• What is needed: Retype the records verbatim from the line containing "Task: Select the 30.0000 blue level label" through the end of the records, leaving out the pictures.
—————
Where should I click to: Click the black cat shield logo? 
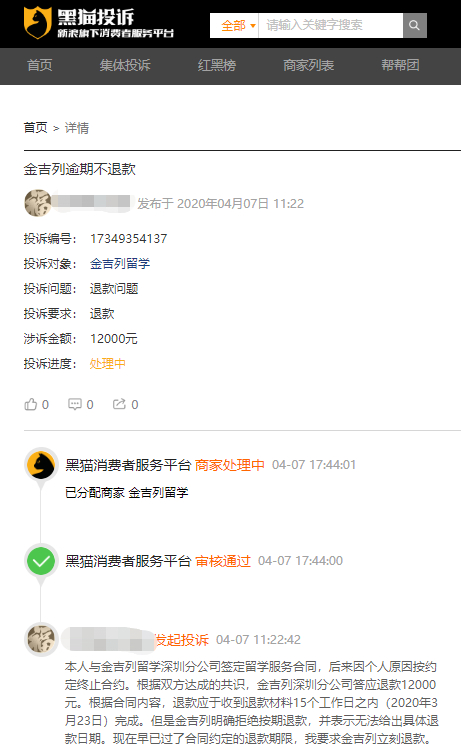pyautogui.click(x=37, y=22)
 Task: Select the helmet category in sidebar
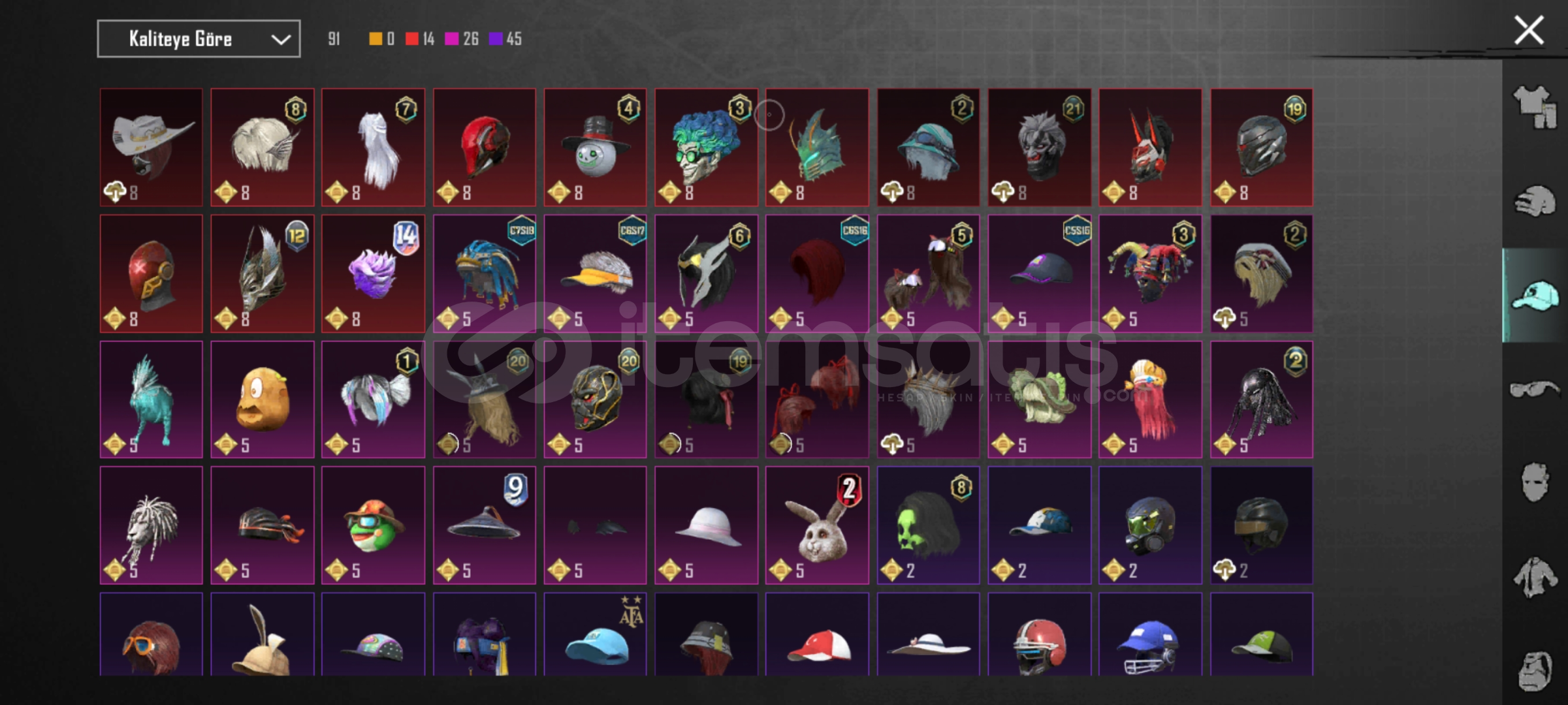[1534, 201]
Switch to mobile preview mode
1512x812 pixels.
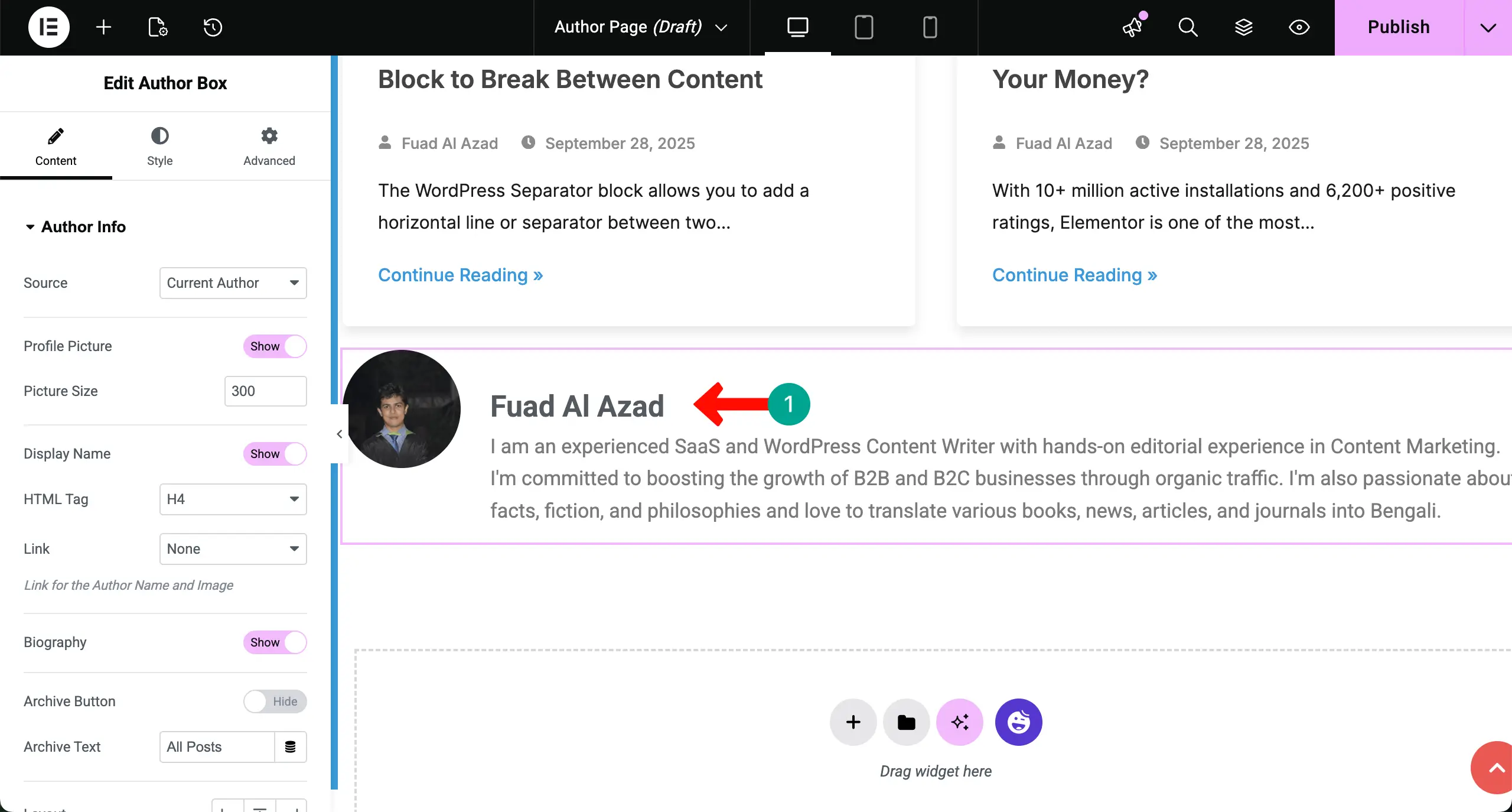(x=930, y=27)
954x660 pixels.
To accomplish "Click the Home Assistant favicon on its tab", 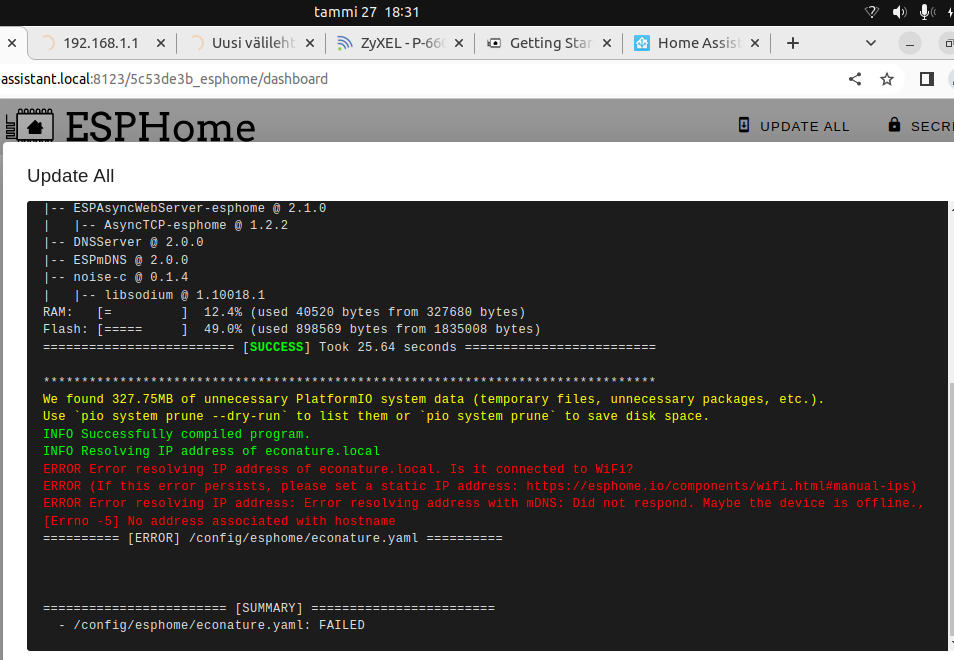I will tap(641, 43).
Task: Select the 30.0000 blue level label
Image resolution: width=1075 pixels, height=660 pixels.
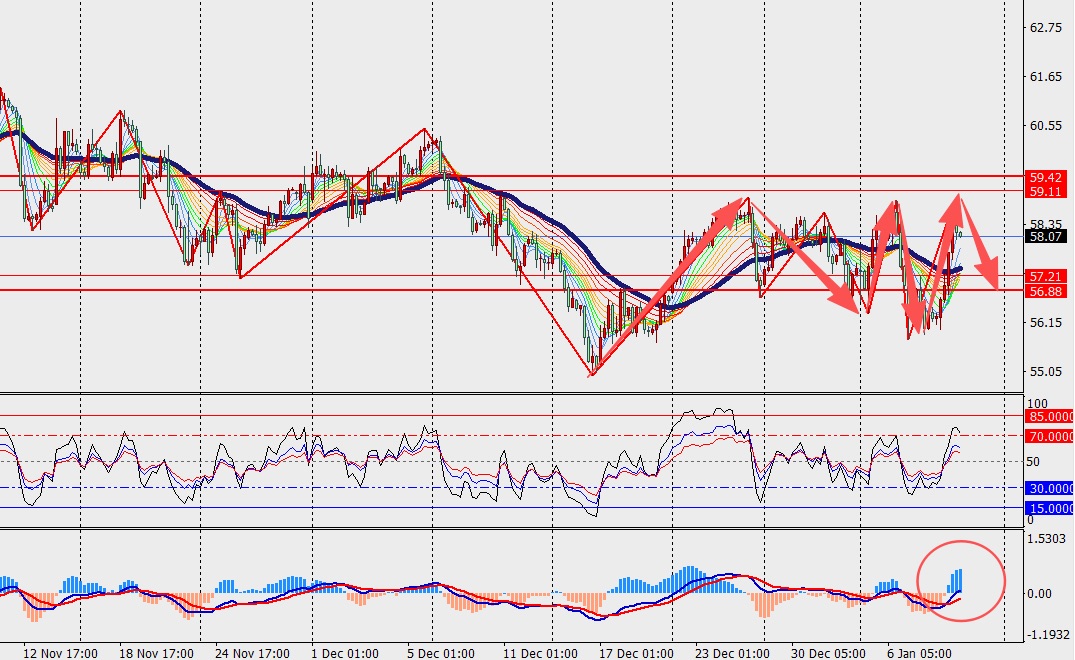Action: 1050,488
—————
• Solution to this exercise:
Task: Select the 30.0000 blue level label
Image resolution: width=1075 pixels, height=660 pixels.
Action: 1050,488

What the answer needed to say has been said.